─── RECORDS PROVIDED ───

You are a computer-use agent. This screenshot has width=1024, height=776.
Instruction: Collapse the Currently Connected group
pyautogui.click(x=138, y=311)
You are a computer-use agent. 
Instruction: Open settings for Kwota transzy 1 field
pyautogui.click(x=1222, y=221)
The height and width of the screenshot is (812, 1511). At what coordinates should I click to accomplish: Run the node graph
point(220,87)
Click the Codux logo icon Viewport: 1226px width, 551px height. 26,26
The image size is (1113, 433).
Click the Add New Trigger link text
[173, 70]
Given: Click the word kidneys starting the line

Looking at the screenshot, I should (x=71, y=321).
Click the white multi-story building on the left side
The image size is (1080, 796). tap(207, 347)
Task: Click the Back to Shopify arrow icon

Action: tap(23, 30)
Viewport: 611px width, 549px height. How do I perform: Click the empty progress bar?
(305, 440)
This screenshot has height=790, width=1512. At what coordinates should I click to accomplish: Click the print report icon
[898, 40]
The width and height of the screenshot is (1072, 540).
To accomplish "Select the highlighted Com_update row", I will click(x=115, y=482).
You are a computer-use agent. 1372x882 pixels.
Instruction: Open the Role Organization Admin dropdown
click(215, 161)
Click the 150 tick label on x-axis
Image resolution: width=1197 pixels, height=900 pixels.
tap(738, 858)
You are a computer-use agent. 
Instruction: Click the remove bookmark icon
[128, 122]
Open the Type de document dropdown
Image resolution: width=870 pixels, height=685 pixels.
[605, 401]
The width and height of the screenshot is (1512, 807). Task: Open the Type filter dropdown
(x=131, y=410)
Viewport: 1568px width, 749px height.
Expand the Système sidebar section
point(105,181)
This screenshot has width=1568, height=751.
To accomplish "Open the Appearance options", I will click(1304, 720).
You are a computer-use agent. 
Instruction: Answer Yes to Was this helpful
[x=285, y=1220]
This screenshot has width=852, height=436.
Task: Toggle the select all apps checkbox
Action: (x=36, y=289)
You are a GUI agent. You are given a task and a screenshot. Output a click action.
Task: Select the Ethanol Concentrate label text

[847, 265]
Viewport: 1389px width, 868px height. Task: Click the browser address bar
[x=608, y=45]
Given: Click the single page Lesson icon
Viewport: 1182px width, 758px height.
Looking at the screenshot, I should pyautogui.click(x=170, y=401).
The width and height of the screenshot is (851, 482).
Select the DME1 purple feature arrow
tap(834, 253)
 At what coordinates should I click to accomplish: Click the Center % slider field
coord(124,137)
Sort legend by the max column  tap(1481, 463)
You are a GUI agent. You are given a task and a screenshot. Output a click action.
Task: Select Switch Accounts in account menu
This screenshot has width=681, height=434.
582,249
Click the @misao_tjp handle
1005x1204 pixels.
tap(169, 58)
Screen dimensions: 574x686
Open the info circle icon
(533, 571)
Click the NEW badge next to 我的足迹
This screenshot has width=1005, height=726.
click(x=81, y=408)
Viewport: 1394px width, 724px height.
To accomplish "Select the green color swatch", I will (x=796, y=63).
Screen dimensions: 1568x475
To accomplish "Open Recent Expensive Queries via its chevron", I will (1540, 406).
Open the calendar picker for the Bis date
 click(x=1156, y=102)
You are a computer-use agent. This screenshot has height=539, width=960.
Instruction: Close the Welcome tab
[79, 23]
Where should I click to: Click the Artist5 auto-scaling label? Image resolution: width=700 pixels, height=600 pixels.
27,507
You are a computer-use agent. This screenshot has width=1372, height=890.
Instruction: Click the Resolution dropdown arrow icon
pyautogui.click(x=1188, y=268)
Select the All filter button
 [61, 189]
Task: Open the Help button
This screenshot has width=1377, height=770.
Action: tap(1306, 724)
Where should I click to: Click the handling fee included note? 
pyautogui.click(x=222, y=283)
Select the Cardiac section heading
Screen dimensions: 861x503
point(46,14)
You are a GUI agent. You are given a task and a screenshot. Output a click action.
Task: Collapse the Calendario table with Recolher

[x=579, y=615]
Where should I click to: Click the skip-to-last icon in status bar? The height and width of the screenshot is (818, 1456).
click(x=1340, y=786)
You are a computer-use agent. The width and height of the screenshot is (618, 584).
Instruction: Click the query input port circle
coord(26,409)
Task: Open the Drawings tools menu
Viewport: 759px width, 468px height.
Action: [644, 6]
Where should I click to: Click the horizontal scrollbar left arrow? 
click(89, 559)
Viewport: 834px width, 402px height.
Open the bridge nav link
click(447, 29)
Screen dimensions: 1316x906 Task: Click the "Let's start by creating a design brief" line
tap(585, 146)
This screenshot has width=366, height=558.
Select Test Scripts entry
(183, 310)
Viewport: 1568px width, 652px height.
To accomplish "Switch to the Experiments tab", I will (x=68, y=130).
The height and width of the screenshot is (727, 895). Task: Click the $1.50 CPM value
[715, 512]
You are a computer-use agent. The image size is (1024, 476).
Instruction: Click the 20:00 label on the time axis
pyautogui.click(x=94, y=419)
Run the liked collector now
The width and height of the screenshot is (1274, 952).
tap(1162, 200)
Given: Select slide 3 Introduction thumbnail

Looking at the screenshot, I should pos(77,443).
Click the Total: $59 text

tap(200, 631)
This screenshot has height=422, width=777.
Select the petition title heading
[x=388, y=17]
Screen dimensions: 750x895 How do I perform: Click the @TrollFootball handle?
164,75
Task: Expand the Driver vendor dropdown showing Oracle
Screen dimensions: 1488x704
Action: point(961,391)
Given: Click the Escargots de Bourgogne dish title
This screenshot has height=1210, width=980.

───

- _EXERCISE_: Once the line with "You are a computer-use agent. 1372x882" is found in the records above, print exactly that line and every line after it through the line with "Viewport: 1568px width, 749px height.".

- _EXPECTED ANSWER_:
You are a computer-use agent. 1372x882 pixels.
Instruction: Open the Role Organization Admin dropdown
click(215, 161)
Click the 150 tick label on x-axis
Image resolution: width=1197 pixels, height=900 pixels.
tap(738, 858)
You are a computer-use agent. 
Instruction: Click the remove bookmark icon
[128, 122]
Open the Type de document dropdown
Image resolution: width=870 pixels, height=685 pixels.
[605, 401]
The width and height of the screenshot is (1512, 807). Task: Open the Type filter dropdown
(x=131, y=410)
Viewport: 1568px width, 749px height.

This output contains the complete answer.